WORK INSTRUCTION: Restate word for word the lines of the entries below, starting with the line that holds "Given: Click the GPT-4.1 nano column header" and ending with the line that holds "Open the Marker Type dropdown", and no others.

*** Opening of GIVEN INFORMATION ***

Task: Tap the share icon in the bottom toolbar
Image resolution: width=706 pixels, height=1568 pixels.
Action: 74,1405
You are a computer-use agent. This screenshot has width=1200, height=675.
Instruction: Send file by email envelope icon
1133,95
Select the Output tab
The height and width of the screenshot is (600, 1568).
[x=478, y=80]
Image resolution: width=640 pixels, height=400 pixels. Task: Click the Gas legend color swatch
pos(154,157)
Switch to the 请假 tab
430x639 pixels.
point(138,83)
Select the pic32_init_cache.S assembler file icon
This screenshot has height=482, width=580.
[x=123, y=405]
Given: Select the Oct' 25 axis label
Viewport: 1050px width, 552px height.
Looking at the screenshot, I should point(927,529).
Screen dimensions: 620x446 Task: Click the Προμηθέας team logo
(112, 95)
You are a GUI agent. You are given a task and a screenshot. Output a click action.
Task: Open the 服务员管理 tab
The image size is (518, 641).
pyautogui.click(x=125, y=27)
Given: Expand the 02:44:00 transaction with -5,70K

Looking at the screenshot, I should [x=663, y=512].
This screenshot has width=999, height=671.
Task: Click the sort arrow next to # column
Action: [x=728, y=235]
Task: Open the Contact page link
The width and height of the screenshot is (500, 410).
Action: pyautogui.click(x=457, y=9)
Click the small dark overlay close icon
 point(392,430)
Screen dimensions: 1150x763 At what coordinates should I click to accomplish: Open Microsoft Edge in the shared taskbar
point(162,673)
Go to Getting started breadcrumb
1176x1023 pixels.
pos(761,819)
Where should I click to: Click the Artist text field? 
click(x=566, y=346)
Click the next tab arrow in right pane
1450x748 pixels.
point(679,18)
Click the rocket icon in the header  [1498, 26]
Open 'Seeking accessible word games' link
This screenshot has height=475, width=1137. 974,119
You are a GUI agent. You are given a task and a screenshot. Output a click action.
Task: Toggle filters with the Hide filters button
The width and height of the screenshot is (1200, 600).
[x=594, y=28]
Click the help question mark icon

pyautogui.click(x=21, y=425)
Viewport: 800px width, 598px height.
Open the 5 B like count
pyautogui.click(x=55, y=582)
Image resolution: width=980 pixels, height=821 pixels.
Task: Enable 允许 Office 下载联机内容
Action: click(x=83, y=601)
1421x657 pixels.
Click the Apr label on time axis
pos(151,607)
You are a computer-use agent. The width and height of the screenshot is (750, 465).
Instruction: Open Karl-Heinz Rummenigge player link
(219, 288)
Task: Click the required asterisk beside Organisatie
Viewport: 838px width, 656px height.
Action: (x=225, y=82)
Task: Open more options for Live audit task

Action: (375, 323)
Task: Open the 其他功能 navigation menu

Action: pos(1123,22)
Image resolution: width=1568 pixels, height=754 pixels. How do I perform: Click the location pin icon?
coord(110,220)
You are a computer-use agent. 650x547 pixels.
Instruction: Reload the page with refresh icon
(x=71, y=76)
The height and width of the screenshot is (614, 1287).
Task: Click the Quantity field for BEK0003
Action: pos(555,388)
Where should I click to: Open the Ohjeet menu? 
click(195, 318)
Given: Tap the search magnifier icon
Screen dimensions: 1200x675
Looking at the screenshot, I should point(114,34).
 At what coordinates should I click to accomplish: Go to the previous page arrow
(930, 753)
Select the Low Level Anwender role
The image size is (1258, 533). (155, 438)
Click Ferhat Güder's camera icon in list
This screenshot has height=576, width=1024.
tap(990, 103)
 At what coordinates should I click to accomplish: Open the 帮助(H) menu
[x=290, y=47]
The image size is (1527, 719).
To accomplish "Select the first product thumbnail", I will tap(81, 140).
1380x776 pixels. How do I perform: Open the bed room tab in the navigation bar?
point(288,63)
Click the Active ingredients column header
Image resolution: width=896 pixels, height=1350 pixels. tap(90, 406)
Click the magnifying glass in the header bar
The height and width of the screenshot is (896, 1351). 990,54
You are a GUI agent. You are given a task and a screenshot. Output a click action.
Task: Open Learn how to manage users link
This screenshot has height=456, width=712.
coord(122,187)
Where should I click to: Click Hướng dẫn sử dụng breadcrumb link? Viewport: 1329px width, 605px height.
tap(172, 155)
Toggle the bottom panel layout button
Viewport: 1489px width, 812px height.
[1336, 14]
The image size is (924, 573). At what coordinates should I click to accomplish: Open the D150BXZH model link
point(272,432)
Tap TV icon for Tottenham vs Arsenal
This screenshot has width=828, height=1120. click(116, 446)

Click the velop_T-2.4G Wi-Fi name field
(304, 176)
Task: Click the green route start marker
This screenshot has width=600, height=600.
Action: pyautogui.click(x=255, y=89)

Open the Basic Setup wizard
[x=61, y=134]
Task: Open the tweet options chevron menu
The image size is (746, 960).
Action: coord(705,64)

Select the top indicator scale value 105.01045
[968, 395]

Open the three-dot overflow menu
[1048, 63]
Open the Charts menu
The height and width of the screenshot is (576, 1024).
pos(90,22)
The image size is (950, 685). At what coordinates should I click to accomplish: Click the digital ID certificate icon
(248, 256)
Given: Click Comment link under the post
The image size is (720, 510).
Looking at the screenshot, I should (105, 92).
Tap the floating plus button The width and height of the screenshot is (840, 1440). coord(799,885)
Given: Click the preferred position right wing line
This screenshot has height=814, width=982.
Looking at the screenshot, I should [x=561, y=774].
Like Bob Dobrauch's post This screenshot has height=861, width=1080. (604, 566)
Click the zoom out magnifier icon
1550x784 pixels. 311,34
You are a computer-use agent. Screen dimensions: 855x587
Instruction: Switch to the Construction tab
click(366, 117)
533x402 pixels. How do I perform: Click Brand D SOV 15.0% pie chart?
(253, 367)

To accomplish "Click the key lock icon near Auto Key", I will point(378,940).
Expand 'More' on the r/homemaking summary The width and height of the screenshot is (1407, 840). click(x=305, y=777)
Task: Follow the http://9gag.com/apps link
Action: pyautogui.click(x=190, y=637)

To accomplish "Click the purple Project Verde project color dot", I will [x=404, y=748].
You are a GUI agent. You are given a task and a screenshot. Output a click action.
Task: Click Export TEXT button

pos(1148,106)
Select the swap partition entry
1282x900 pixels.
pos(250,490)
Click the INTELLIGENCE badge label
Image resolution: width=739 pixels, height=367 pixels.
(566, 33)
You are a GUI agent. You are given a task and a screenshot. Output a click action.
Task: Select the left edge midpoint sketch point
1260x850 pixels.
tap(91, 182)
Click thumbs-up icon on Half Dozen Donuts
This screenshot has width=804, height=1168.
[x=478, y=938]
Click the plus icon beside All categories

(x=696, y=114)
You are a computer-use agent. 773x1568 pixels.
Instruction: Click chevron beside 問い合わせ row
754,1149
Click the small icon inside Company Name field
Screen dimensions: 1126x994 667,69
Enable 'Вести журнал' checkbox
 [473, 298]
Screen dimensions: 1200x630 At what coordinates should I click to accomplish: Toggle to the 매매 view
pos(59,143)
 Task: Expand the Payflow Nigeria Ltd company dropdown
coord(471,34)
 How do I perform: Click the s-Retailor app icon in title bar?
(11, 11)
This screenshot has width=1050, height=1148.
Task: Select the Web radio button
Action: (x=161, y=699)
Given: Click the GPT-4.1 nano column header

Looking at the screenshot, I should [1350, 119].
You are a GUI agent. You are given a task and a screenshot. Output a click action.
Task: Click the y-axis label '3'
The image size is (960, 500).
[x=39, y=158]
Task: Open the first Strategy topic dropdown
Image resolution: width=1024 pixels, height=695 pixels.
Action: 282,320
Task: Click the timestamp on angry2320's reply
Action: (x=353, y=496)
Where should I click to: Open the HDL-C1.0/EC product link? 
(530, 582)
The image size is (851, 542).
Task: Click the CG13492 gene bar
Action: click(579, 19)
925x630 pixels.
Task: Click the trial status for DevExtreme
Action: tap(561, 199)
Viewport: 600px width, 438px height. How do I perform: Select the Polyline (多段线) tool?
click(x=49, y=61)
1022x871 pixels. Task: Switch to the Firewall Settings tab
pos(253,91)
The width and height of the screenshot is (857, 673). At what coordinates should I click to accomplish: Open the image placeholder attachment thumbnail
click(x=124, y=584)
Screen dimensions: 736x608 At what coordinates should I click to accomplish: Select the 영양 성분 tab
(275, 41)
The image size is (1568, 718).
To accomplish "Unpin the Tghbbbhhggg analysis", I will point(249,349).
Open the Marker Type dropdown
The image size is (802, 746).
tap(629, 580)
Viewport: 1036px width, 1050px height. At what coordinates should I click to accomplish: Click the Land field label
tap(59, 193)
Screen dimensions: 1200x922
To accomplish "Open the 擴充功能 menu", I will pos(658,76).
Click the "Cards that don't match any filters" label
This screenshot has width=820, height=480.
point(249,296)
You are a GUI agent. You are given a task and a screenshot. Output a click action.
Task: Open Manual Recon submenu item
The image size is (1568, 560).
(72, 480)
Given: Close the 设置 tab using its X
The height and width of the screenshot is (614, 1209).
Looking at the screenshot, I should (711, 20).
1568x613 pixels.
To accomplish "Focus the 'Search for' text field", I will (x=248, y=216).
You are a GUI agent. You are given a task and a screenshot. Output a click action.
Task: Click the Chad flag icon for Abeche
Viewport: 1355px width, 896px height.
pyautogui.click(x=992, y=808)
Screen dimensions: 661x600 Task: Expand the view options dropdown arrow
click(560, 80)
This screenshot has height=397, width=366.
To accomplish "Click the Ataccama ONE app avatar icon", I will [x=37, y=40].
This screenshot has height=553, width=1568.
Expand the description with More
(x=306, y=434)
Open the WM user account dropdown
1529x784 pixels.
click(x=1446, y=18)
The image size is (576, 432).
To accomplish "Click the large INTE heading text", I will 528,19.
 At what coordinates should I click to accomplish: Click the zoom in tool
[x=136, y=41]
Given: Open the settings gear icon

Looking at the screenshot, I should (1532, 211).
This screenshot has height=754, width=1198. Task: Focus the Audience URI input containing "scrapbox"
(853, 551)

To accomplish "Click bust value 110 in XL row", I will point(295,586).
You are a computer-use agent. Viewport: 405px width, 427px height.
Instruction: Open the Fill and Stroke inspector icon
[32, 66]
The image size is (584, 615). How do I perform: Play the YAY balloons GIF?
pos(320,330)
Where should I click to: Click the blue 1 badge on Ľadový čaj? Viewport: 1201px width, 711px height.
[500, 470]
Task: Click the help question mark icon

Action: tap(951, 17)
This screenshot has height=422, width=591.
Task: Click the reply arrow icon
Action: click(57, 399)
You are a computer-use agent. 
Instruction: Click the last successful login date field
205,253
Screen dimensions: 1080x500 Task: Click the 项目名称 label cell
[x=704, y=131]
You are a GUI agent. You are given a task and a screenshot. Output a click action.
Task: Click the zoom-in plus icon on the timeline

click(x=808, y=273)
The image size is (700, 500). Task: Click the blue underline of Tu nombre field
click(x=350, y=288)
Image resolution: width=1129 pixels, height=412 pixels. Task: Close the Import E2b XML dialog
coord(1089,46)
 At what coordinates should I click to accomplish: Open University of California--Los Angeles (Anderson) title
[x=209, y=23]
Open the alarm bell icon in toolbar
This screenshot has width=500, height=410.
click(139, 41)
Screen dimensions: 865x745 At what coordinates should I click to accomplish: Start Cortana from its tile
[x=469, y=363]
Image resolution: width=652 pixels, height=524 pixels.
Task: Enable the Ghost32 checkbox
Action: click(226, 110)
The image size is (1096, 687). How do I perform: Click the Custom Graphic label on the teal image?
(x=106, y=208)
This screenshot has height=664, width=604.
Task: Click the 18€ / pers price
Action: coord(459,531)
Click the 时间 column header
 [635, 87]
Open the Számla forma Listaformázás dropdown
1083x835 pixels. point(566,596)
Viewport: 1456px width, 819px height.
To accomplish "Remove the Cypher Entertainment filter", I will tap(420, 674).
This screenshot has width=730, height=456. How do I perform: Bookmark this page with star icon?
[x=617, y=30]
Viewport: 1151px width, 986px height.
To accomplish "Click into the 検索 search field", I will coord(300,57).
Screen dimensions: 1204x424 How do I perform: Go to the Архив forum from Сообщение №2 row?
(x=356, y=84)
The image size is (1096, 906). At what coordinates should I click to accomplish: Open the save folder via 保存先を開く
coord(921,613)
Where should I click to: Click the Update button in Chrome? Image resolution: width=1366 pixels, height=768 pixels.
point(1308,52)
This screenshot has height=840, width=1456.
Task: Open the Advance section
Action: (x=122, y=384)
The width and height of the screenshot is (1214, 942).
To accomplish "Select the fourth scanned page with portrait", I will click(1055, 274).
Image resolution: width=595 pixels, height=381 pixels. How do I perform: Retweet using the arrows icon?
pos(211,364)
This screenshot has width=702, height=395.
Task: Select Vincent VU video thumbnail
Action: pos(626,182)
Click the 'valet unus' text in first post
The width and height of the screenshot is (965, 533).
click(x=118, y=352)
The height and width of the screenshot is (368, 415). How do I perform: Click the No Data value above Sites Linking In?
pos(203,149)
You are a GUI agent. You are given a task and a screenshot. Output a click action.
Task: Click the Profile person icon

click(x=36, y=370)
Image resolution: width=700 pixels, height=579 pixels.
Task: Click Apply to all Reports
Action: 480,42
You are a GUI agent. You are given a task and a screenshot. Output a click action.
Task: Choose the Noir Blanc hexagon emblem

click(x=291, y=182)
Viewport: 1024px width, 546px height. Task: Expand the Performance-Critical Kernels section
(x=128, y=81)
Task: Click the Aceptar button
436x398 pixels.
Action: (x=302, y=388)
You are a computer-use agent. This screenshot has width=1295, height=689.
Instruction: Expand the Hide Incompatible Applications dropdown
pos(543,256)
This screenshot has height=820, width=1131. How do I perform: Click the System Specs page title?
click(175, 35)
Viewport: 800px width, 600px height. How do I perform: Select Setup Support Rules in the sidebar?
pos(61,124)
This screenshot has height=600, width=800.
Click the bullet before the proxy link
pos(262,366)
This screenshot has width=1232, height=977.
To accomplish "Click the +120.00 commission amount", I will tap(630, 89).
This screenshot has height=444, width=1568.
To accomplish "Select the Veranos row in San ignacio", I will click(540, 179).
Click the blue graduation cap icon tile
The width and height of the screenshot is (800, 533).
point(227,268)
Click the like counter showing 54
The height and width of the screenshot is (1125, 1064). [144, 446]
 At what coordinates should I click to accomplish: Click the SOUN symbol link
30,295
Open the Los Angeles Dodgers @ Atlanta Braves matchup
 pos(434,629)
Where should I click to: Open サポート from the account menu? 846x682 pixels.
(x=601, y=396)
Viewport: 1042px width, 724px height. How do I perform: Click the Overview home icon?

*** Close of GIVEN INFORMATION ***

REPLY TO THE TASK:
Given: Click the GPT-4.1 nano column header

Looking at the screenshot, I should [1350, 119].
You are a GUI agent. You are given a task and a screenshot. Output a click action.
Task: Click the y-axis label '3'
The image size is (960, 500).
[x=39, y=158]
Task: Open the first Strategy topic dropdown
Image resolution: width=1024 pixels, height=695 pixels.
Action: 282,320
Task: Click the timestamp on angry2320's reply
Action: (x=353, y=496)
Where should I click to: Open the HDL-C1.0/EC product link? 
(530, 582)
The image size is (851, 542).
Task: Click the CG13492 gene bar
Action: click(579, 19)
925x630 pixels.
Task: Click the trial status for DevExtreme
Action: tap(561, 199)
Viewport: 600px width, 438px height. How do I perform: Select the Polyline (多段线) tool?
click(x=49, y=61)
1022x871 pixels. Task: Switch to the Firewall Settings tab
pos(253,91)
The width and height of the screenshot is (857, 673). At what coordinates should I click to accomplish: Open the image placeholder attachment thumbnail
click(x=124, y=584)
Screen dimensions: 736x608 At what coordinates should I click to accomplish: Select the 영양 성분 tab
(275, 41)
The image size is (1568, 718).
To accomplish "Unpin the Tghbbbhhggg analysis", I will point(249,349).
Open the Marker Type dropdown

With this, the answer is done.